* EXERCISE *
Please output the listing below as a Markdown table with the columns No. and Text, one row per line and blank lines omitted. Begin at the line that contains "You are a computer-use agent. Image" and stop after the line that contains "coord(1035,50)".

* MATERIAL *
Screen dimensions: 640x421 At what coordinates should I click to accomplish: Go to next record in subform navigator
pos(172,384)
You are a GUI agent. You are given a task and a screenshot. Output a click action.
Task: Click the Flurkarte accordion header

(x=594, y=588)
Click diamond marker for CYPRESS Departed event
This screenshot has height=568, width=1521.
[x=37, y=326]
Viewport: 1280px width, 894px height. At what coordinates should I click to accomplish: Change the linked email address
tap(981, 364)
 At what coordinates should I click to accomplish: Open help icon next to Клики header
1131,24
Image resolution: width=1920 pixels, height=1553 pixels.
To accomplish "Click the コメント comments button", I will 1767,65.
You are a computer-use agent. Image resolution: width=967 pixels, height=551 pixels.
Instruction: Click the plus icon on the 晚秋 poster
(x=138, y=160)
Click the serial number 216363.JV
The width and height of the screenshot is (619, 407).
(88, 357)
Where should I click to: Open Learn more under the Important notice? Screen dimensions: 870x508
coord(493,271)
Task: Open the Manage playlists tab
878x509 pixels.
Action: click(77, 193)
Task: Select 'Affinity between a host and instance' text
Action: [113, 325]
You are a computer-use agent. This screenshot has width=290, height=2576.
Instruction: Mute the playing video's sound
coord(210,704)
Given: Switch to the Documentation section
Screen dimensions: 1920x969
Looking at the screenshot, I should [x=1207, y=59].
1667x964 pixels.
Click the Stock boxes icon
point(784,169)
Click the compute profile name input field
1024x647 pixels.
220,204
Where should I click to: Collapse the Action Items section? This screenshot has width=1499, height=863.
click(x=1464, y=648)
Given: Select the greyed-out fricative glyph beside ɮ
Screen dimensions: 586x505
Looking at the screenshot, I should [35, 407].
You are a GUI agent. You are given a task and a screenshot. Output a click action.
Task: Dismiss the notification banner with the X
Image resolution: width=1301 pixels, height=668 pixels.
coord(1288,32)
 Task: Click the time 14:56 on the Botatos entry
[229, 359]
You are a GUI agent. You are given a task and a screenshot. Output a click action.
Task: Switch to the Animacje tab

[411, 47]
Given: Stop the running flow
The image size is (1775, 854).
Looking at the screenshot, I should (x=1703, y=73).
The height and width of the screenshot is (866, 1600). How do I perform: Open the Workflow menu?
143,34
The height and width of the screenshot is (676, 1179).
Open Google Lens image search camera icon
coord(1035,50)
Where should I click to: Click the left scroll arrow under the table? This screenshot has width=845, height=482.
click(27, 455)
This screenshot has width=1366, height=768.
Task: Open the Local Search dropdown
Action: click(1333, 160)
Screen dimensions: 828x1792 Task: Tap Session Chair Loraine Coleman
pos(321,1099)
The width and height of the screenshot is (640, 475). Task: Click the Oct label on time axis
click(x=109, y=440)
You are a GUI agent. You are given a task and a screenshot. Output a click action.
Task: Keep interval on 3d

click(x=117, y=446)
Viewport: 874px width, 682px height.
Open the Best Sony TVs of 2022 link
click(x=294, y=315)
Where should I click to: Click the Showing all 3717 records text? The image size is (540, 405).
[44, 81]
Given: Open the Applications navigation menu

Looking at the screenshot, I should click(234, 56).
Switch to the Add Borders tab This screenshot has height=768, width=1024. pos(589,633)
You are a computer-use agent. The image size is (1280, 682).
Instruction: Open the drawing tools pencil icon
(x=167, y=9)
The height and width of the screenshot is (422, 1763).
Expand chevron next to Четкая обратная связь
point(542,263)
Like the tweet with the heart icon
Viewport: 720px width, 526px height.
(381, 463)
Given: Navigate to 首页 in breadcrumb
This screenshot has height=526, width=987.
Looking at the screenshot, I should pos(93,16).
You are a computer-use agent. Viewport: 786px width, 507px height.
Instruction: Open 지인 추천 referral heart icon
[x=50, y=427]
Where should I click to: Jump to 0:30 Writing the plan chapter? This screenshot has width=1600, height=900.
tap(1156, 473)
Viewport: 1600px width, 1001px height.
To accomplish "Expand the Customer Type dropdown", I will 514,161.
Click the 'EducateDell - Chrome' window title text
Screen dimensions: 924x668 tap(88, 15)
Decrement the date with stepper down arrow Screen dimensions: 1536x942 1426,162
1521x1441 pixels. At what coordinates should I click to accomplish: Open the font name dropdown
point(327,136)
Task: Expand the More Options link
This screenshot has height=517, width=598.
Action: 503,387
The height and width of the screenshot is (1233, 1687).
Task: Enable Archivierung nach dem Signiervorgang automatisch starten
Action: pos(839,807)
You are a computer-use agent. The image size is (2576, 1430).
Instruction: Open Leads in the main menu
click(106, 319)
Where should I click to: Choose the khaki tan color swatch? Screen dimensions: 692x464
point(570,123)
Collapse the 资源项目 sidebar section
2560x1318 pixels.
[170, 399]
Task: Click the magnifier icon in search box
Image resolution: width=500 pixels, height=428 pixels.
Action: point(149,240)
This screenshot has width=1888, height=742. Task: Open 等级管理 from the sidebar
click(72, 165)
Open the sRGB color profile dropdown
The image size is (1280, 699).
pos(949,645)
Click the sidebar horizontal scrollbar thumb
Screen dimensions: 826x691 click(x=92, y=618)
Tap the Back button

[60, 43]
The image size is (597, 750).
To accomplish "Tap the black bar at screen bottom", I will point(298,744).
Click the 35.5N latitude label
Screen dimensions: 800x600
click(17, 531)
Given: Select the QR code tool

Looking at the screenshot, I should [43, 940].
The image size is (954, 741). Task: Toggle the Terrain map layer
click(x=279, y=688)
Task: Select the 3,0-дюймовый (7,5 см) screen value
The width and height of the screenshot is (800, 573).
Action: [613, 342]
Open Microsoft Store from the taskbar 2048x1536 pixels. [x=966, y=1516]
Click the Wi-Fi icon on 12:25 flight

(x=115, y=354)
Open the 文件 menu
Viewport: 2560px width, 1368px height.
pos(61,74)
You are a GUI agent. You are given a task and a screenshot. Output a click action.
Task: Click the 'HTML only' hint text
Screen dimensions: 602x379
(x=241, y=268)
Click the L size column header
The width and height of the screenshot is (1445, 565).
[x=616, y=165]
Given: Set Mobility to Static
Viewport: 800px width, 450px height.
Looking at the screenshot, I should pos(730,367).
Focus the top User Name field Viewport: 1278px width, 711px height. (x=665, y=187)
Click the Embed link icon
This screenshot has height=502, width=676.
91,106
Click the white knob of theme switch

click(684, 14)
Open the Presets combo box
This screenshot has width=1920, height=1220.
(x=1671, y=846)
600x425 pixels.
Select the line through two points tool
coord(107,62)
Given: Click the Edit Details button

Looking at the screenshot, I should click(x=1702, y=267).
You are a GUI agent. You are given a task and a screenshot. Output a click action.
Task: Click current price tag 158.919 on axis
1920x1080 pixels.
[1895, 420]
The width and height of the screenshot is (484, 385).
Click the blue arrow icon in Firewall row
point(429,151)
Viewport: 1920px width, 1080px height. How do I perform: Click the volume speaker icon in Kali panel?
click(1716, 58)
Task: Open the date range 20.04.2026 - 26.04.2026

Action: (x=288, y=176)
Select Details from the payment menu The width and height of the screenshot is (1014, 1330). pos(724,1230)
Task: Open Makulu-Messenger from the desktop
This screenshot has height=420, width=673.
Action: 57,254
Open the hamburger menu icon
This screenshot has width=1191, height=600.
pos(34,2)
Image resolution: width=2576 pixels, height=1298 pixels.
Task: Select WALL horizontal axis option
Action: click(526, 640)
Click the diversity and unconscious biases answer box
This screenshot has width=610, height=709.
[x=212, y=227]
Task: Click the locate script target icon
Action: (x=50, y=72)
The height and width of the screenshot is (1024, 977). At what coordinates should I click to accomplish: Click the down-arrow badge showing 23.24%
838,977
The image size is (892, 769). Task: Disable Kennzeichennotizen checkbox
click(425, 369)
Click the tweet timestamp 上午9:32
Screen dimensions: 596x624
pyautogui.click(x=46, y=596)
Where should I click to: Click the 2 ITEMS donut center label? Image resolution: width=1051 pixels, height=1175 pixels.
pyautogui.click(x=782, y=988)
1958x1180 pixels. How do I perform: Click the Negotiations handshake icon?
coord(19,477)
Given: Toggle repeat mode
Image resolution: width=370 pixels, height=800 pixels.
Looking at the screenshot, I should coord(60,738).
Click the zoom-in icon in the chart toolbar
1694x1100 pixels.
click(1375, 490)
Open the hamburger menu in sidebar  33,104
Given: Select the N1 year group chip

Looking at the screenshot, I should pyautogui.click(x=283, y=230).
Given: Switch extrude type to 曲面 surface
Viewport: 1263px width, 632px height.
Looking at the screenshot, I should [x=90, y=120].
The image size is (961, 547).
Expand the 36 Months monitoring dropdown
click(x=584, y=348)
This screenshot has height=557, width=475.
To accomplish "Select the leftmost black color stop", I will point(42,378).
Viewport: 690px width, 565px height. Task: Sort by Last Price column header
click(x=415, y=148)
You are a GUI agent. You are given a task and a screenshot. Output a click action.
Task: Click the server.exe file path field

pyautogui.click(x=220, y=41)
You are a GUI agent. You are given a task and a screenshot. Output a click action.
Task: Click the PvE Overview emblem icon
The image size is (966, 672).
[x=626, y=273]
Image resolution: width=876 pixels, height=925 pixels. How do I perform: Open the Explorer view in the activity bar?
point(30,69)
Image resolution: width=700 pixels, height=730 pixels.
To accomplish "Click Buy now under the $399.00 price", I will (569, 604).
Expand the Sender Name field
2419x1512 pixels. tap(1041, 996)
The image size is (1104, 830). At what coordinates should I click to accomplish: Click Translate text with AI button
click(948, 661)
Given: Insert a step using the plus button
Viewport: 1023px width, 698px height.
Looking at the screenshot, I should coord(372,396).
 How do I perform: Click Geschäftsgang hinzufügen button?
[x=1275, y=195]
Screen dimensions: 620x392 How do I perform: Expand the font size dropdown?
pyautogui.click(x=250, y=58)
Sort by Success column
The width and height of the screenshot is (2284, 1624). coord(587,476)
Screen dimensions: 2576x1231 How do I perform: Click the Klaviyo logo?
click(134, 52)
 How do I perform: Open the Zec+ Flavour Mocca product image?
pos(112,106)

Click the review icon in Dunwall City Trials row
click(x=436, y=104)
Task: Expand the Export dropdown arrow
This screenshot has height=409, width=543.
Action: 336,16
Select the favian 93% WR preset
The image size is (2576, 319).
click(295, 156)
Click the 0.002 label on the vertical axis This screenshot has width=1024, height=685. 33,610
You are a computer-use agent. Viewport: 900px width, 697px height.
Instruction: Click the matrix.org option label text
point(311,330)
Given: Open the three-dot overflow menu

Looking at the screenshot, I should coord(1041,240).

* TASK SOLUTION *
| No. | Text |
|---|---|
| 1 | You are a computer-use agent. Image resolution: width=967 pixels, height=551 pixels. |
| 2 | Instruction: Click the plus icon on the 晚秋 poster |
| 3 | (x=138, y=160) |
| 4 | Click the serial number 216363.JV |
| 5 | The width and height of the screenshot is (619, 407). |
| 6 | (88, 357) |
| 7 | Where should I click to: Open Learn more under the Important notice? Screen dimensions: 870x508 |
| 8 | coord(493,271) |
| 9 | Task: Open the Manage playlists tab |
| 10 | 878x509 pixels. |
| 11 | Action: click(77, 193) |
| 12 | Task: Select 'Affinity between a host and instance' text |
| 13 | Action: [113, 325] |
| 14 | You are a computer-use agent. This screenshot has width=290, height=2576. |
| 15 | Instruction: Mute the playing video's sound |
| 16 | coord(210,704) |
| 17 | Given: Switch to the Documentation section |
| 18 | Screen dimensions: 1920x969 |
| 19 | Looking at the screenshot, I should [x=1207, y=59]. |
| 20 | 1667x964 pixels. |
| 21 | Click the Stock boxes icon |
| 22 | point(784,169) |
| 23 | Click the compute profile name input field |
| 24 | 1024x647 pixels. |
| 25 | 220,204 |
| 26 | Where should I click to: Collapse the Action Items section? This screenshot has width=1499, height=863. |
| 27 | click(x=1464, y=648) |
| 28 | Given: Select the greyed-out fricative glyph beside ɮ |
| 29 | Screen dimensions: 586x505 |
| 30 | Looking at the screenshot, I should [35, 407]. |
| 31 | You are a GUI agent. You are given a task and a screenshot. Output a click action. |
| 32 | Task: Dismiss the notification banner with the X |
| 33 | Image resolution: width=1301 pixels, height=668 pixels. |
| 34 | coord(1288,32) |
| 35 |  Task: Click the time 14:56 on the Botatos entry |
| 36 | [229, 359] |
| 37 | You are a GUI agent. You are given a task and a screenshot. Output a click action. |
| 38 | Task: Switch to the Animacje tab |
| 39 | [411, 47] |
| 40 | Given: Stop the running flow |
| 41 | The image size is (1775, 854). |
| 42 | Looking at the screenshot, I should (x=1703, y=73). |
| 43 | The height and width of the screenshot is (866, 1600). How do I perform: Open the Workflow menu? |
| 44 | 143,34 |
| 45 | The height and width of the screenshot is (676, 1179). |
| 46 | Open Google Lens image search camera icon |
| 47 | coord(1035,50) |